Aumentaba el consumo de alcohol por un lado, mientras por otro, en toda esta maraña de sucesos en la cual los ecuatorianos emigraban por centenas de miles a España e Italia, Guayaquil florecía como ciudad turística. Reconstruían su centro y los barrios aniñados, se multiplicaban los pasos a desnivel y los malls. Los viejos mercados eran transformados en animados centros de sano disfrute, como el Mercado del Oeste, lugar favorito para comer mariscos de algunos guayaquileños, aún con guango en el bolsillo.

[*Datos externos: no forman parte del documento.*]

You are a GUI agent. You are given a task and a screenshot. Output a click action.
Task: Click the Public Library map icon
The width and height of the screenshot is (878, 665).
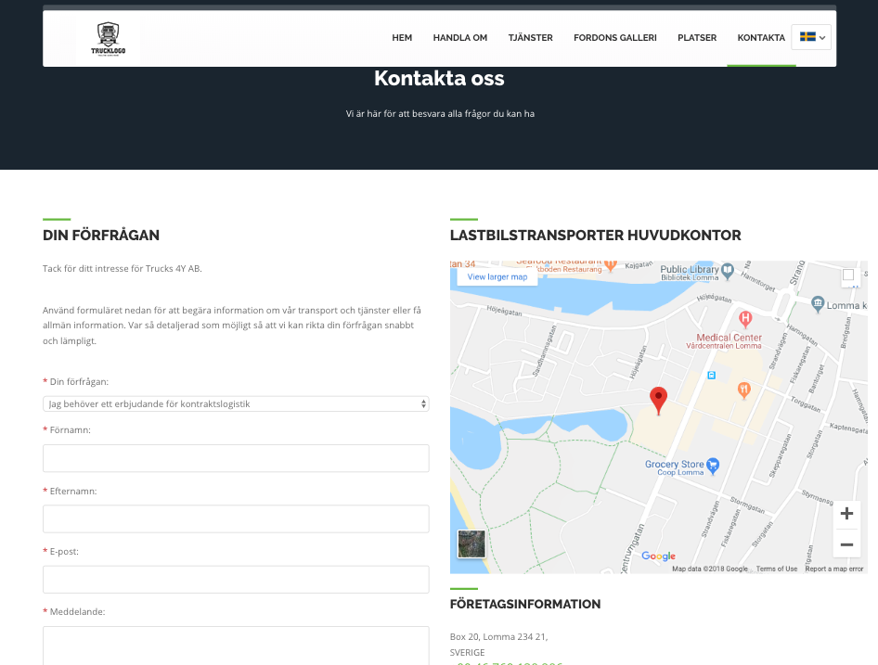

Por esta explosión comercial, en pocos años construyeron Malecón 2000 y adecentaron el Estero Salado. A la ciudad llegaban visitantes de todo el mundo a disfrutar de una nueva y orgullosa ciudad. Pero mientras el Puerto Principal vencía las trabas del odio centralista y de sus propios temores, y salía adelante como un fuerte navío en medio mar, en sus mismas calles se seguían escribiendo las pequeñas y anónimas historias de la gente pobre, de los que no pudieron huir de la miseria y de los que bregaban día a día por llevar unos cuantos dólares a casa. Y detrás de ese nuevo Guayaquil estaba, más fuerte que nunca, la amenaza de que la corrupción se terminaría de llevar lo que quedaba de Ecuador, un país en el que los militares ejercían un poder absoluto y el capitalismo no traía beneficio sino que arrojaba sólo lo más negativo en forma de desfalco social y cretinismo gubernamental. Ecuador era un país en donde las huelgas de indios botaban a presidentes y la globalización arruinaba la agricultura, un país en el cual ya nadie hablaba con nadie y cada uno llevaba agua sólo a su molino. En esa ciudad y en ese país el tiempo apremiaba y yo seguía solo y sin trabajo.

Así andaban las cosas por esa época. Arrojado a la calle por la eterna chirez, salí nuevamente a buscar a Gutiérrez, quien me había dejado un mensaje para que presto lo contactara.